Мандельштама не интересует, кто на него донес. Он человек своего времени, то есть отлично знает, что на Лубянку таскают тысячи и тысячи самых разных людей, как говорили в 1934-м, "всех таскают".
С этими бесчисленными мужчинами и женщинами на специальных квартирах беседуют и требуют, чтобы они информировали органы о мыслях и настроениях своих знакомых и соседей. Им сулят покровительство. Их запугивают. Другу Мандельштама биологу Кузину говорили: "Ваша мать не вынесет, если мы вас арестуем". Он отвечал, что желает смерти своей матери. Его собеседник зверел, орал: "Мы распустим слухи, что мы вас завербовали, и вы не сможете смотреть в лицо людям". Попутно с получением информации достигается еще одна, вероятно, более важная цель. Люди теряют доверие друг к другу. Ведь о приглашениях на Лубянку в Москве знают все. То же самое происходит в провинции. Люди перестают общаться, замолкают, нормальные связи рвутся, общество слабеет. И ослабевает совсем. В 1934-м это уже свершившейся факт. Именно в таком состоянии советское общество подойдет к 1937 году.

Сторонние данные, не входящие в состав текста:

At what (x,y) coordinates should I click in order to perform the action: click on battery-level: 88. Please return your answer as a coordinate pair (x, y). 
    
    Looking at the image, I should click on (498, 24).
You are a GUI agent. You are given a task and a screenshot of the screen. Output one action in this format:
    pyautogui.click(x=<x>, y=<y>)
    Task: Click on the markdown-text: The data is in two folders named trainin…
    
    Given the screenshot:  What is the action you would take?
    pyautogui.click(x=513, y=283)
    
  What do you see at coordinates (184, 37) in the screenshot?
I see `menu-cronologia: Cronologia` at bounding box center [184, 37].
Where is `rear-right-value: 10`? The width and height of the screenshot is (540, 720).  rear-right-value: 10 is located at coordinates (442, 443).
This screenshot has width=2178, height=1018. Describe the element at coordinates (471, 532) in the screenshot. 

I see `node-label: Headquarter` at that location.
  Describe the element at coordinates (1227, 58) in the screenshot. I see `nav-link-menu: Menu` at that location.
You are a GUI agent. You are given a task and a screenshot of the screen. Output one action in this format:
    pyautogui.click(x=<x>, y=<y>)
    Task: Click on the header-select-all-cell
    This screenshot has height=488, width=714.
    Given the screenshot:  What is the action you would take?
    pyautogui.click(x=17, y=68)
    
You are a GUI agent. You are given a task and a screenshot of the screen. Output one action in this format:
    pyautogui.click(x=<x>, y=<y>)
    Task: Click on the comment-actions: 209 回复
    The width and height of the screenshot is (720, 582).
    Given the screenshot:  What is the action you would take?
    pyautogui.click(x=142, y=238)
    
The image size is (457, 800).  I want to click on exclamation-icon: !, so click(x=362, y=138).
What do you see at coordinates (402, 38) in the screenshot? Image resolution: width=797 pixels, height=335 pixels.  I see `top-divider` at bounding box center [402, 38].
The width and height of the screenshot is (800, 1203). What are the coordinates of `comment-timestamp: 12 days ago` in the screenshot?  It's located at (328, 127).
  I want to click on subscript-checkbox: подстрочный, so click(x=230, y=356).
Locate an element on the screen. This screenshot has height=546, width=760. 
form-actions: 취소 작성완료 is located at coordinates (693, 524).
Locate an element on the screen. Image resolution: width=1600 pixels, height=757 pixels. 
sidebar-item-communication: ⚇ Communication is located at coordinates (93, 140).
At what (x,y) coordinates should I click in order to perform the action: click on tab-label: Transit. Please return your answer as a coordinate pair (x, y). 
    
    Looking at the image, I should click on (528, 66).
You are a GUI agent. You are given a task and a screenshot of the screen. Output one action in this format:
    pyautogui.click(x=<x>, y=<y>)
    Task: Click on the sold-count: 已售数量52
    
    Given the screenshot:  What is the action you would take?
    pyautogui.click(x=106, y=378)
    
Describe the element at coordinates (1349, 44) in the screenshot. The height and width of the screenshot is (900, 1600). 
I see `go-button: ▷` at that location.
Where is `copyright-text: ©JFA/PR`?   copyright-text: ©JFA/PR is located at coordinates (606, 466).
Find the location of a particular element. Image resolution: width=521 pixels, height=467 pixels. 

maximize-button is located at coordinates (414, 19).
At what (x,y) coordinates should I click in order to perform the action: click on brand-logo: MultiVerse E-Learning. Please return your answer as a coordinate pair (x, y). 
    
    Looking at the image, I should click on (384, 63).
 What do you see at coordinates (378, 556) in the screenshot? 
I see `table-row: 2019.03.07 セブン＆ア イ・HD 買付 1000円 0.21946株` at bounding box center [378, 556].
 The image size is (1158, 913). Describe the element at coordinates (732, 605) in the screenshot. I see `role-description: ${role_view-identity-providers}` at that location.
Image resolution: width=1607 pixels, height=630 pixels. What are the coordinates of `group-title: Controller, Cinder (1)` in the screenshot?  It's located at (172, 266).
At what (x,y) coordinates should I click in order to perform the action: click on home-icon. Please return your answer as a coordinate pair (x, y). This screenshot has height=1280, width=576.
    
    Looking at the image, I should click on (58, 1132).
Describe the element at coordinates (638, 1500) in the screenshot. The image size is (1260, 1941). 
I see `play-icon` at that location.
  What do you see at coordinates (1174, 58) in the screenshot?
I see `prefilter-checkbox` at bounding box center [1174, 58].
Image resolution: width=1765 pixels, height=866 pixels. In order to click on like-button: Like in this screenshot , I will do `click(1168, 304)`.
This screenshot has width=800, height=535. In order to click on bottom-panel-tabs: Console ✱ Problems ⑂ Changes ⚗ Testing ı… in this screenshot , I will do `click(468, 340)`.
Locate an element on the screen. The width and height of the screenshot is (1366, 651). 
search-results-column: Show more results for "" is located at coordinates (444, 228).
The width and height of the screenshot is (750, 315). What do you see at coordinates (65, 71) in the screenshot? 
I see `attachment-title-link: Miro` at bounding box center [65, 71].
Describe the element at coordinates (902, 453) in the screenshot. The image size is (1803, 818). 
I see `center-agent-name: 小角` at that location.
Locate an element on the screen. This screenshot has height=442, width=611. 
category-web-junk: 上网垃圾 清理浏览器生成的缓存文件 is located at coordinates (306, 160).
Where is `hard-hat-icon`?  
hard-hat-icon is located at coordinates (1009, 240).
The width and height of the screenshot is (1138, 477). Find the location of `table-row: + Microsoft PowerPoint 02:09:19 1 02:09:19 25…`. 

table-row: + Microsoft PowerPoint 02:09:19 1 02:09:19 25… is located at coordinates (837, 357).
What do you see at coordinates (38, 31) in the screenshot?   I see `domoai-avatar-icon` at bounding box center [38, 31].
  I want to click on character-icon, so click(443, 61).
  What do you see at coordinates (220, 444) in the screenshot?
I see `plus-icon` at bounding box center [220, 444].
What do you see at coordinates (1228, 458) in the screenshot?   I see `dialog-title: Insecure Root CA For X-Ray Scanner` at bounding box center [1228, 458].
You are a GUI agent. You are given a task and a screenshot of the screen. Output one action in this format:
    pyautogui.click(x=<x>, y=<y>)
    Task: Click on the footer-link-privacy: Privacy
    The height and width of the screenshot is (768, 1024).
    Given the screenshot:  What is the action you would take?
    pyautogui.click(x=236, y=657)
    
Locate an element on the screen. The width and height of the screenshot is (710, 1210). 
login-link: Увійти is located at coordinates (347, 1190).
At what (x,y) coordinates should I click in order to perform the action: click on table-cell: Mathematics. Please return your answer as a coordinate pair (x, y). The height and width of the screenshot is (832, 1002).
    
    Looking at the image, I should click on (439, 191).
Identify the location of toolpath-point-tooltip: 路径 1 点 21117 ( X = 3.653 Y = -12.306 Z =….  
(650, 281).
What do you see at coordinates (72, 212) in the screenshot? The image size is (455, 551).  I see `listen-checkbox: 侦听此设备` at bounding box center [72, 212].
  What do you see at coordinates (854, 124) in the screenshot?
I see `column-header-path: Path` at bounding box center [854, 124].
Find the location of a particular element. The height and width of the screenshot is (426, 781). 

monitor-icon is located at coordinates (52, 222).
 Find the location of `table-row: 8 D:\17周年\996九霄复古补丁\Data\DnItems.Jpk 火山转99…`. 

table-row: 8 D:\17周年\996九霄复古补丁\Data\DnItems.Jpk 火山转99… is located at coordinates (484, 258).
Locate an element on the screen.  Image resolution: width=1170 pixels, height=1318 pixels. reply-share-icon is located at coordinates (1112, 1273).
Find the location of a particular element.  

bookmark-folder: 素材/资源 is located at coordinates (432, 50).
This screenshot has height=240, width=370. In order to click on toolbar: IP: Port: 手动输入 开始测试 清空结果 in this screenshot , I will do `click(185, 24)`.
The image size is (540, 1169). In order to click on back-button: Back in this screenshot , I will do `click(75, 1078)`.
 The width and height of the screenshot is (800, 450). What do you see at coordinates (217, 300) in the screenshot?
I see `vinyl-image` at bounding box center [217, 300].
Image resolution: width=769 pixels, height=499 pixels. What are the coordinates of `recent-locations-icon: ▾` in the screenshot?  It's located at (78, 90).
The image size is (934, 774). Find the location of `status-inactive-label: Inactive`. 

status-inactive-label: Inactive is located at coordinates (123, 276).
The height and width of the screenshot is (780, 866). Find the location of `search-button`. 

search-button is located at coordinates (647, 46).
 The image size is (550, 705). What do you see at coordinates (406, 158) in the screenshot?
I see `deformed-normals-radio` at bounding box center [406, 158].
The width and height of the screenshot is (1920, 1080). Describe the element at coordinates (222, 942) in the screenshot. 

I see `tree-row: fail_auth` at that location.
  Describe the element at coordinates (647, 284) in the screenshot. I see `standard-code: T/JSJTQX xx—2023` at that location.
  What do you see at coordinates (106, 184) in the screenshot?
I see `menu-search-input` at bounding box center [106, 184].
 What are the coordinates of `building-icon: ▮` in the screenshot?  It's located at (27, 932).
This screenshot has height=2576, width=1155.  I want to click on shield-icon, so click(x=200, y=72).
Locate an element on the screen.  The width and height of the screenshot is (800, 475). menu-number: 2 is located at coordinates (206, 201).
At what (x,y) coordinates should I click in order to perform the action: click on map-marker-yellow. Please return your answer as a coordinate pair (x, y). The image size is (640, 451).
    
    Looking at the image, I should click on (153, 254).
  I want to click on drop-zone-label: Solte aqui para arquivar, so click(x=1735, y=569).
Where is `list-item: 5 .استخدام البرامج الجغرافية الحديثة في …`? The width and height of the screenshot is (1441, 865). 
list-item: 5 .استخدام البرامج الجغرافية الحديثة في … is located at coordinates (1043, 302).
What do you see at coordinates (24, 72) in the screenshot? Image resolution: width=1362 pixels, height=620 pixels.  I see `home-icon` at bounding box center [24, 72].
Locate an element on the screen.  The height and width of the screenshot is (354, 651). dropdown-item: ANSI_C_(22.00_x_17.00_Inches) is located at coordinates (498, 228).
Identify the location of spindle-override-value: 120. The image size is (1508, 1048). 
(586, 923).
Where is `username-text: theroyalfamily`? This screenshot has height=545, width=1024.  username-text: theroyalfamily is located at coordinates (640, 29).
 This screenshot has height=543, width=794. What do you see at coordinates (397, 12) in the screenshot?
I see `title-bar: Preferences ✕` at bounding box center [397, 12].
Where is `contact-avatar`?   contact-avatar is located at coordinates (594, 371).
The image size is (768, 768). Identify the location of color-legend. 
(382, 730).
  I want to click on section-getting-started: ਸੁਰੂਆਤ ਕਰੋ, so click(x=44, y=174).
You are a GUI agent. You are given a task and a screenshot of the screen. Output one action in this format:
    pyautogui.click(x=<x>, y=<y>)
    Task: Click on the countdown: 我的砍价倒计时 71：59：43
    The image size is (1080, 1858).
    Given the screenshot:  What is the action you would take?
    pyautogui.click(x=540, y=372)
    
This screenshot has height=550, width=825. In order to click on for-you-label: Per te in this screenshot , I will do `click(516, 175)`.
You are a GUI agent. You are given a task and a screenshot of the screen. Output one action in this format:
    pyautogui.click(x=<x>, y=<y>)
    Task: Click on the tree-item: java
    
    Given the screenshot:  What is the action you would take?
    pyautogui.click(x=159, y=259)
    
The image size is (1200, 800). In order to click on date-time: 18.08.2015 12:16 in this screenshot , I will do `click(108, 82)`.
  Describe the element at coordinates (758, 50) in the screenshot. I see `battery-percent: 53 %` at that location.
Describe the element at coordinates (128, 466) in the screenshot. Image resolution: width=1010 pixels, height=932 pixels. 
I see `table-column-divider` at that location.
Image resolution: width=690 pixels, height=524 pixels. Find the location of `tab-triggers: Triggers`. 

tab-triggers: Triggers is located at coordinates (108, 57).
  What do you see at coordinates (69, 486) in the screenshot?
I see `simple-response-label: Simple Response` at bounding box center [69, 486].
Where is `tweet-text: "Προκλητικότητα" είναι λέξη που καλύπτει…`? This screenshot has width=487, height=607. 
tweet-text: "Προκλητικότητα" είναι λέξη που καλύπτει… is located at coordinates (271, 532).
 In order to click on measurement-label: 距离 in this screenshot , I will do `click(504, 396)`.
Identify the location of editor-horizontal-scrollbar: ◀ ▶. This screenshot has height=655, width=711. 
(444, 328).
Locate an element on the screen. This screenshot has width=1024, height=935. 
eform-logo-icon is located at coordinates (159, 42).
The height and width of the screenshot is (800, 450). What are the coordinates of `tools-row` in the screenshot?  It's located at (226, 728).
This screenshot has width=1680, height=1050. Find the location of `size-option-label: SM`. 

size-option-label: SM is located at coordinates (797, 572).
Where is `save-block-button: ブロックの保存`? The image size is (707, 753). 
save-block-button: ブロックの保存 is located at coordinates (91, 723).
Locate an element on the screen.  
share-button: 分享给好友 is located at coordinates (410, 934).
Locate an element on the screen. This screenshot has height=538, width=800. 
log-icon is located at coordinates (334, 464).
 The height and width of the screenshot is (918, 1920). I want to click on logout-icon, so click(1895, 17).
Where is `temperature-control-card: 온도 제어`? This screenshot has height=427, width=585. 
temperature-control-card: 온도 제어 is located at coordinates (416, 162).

Мандельштам на первом же допросе признал авторство инкриминируемых ему стихов. Следователь интересовался тем, что послужило толчком к написанию этих стихов. Мандельштам ответил: "Больше всего мне ненавистен фашизм". Следователь потребовал, чтобы Мандельштам прочитал стихотворение о Сталине. Мандельштам прочитал.
Следователь Николай Христофорович Шиваров — Мандельштам, вспоминая, называл его Христофорыч. Христофорыч курировал в ОГПУ литературу и принадлежал к той части чекистов, которые отличались слабостью к литературе. Так что допрос большого поэта доставляет ему утонченное удовольствие. Христофорыч на допросе говорит Мандельштаму: "Вы рассказывали мне, что для поэта крайне полезно ощущение страха — оно способствует возникновению стихов. Так вот теперь вы получите полную меру этого стимулирующего чувства". Чекист Христофорыч не понял поэта. Страх, сопровождающий написание стихов, не имеет ничего общего со страхом перед ОГПУ. Мандельштам часто повторял: "Когда появляется примитивный страх перед насилием и террором, исчезает другой главный таинственный страх — перед самим бытием. С революцией, у нас на глазах пролившей потоки крови, этот страх исчез".